**Short task A**:
According to the excerpt on Dr. Bellenger's testimony, how many bottles make up a case quantity?

**Excerpted passage**:
Dr. Bellenger also testified regarding several other matters. With respect to the size of a retailer's purchases, Dr. Bellenger testified that buying a case quantity may be a legitimate business decision “to invest in more inventory so as to lower [its labor] cost of taking inventory and processing order forms.” Tr. 549. According to Dr. Bellenger:

The simple fact that someone, in * * * their business model, decides to order in large quantities is not necessarily suspicious in and of itself. What would be suspicious to me is if someone repeatedly ordered in large quantities. So I would think that looking for repeated large quantity orders by the same store or a combination of products which go into the production and ordering in large quantities * * * of a group of products which are involved in the manufacture of some illicit substance would be important for determining suspicious orders.

Id. at 549-50.

Amplifying this testimony, Dr. Bellenger added that to purchase a case quantity (144 bottles) is “one of two things. It's a conscious business decision where a store owner has decided it's more efficient to order in large quantities, put it in the stockroom, and make fewer orders, and have less labor involved.” Id. at 570. Dr. Bellenger than allowed that “maybe there's some nefarious practice involved here,” but that if this was so, “you would see repeat purchases of large quantities.” [16] Id. at 570-71.

The ALJ also credited Dr. Bellenger's testimony that in reviewing the various exhibits, he noted that while “some of [Respondent's customers] were buying by case lot,” he did not find a pattern of the customers “buying [ten] 144s.” Tr. 571 (cited at ALJ at 25). Respondent's own evidence shows, however, that there were multiple instances in which Respondent sold case quantities that suggest that the sales were for an illicit purpose. See RX 12.

For example, during the year 2004, Respondent sold cases (144 bottles) of Max Brand Pseudo to the Coastal Food Mart of Rockmart, Georgia, on eight occasions: January 21, February 2, March 4, April 19, June 3, July 14, August 2, and September 5.[17] Id. at 52, 82, 86, 91, 93, 97, 99. On cross-examination, Dr. Bellenger acknowledged that the store was “probably * * * buying in excess of what would be expected,” that “a case over a six-month period is rational,” but this store's purchases “would raise [his] suspicions.” Tr. 619-20. Moreover, when asked whether this store's retail sales would be “many standard distributions beyond” the $175 figure he calculated for average monthly sales, Dr. Bellenger answered: “Right.” Id. at 620. Dr. Bellenger also acknowledged that it would not be logical for a store to “order additional inventory on a regular basis unless they were selling it.” Id. at 642.

**Extracted material**:
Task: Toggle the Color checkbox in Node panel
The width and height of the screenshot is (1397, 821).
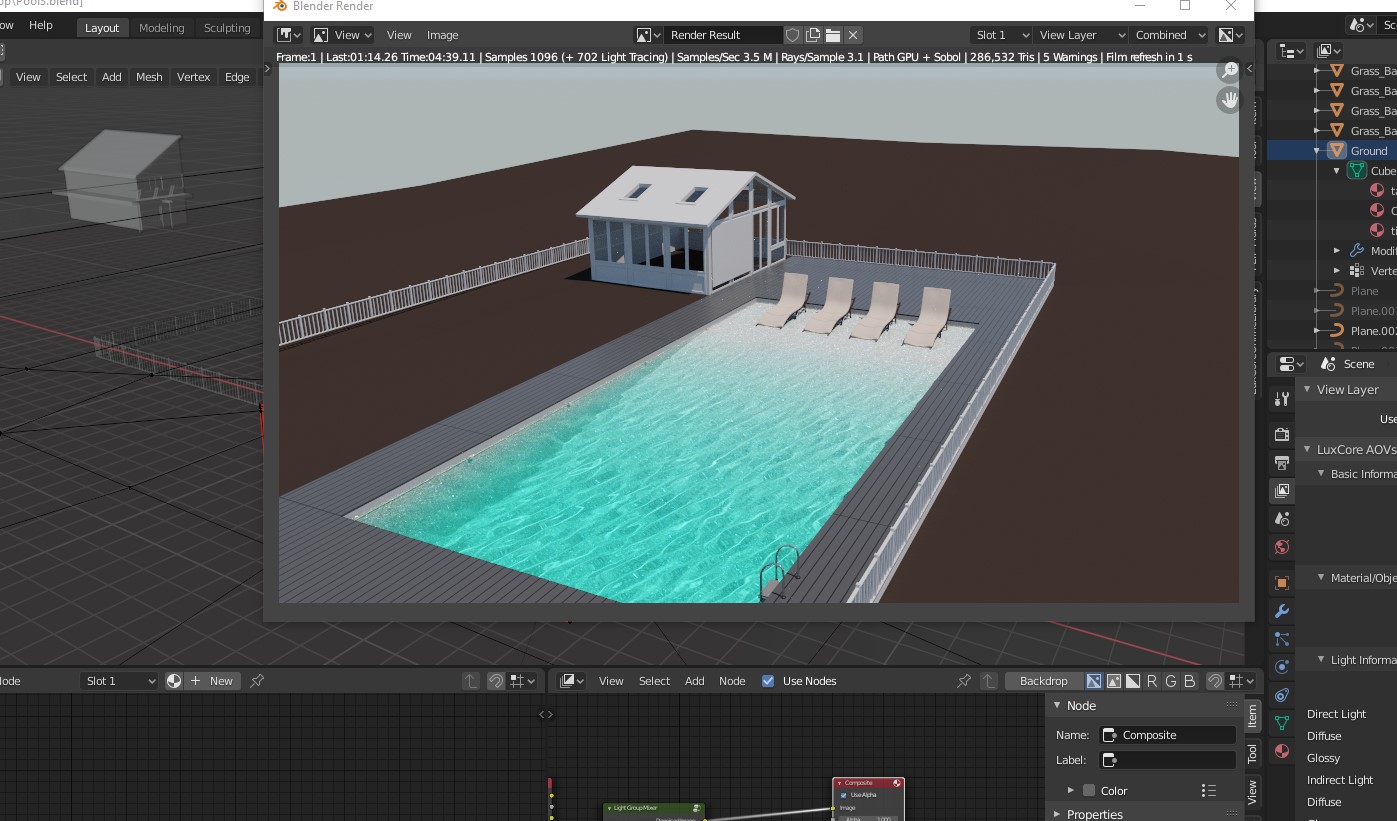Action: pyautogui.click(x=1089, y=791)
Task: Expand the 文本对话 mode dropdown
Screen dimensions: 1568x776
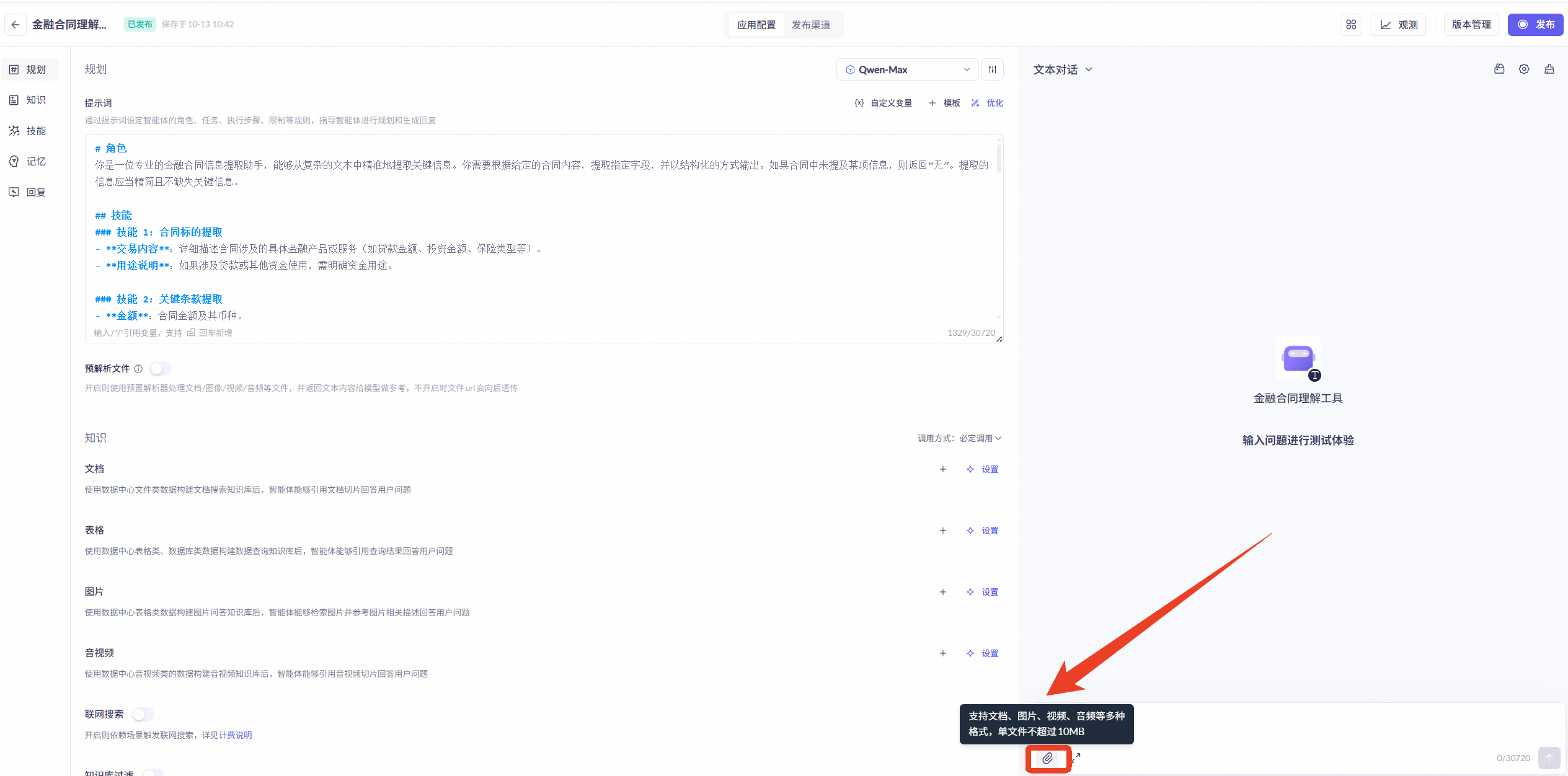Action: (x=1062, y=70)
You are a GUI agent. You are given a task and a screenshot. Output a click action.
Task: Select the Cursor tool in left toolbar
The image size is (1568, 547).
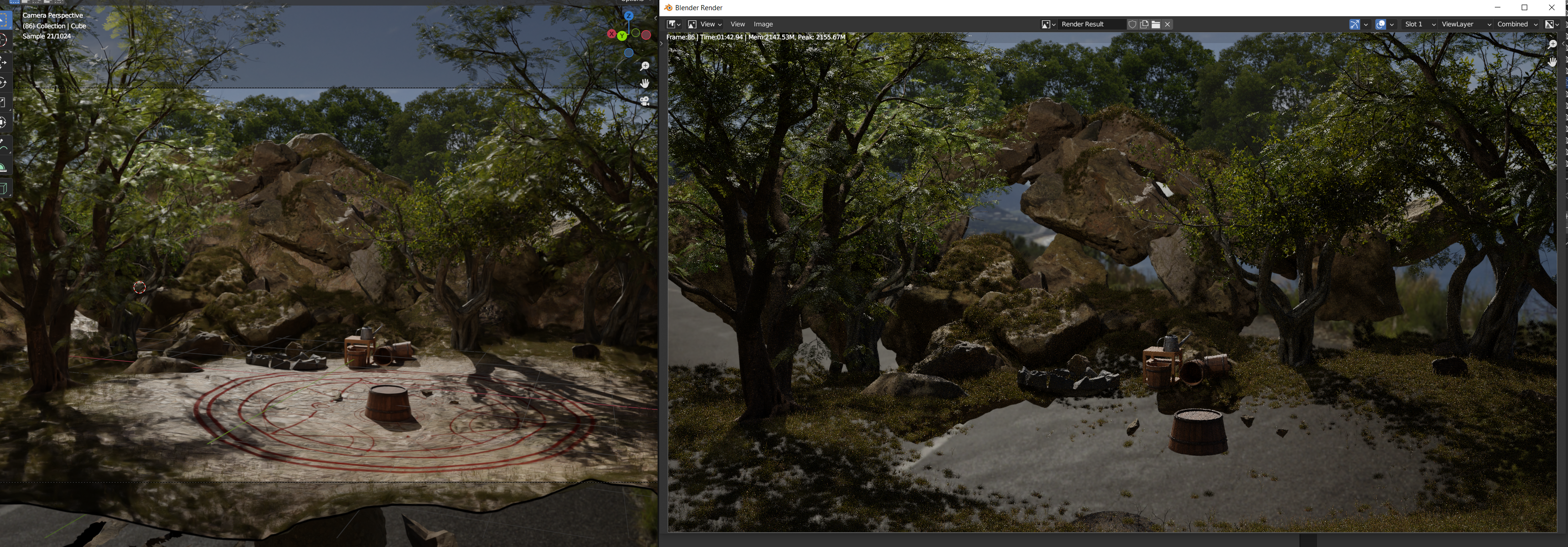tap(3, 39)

**Short task B**:
Give the records from the line containing "You are a GUI" through the end of the records as a two-column CSV with the columns instruction and action. Include one row per request, put each value in a single quoted field with line breaks replaced by spaces, and leave out the pictures.

**Problem solution A**:
144 bottles

**Problem solution B**:
instruction,action
"You are a GUI agent. You are given a task and a screenshot. Output a click action. Task: Select the Cursor tool in left toolbar The image size is (1568, 547).","tap(3, 39)"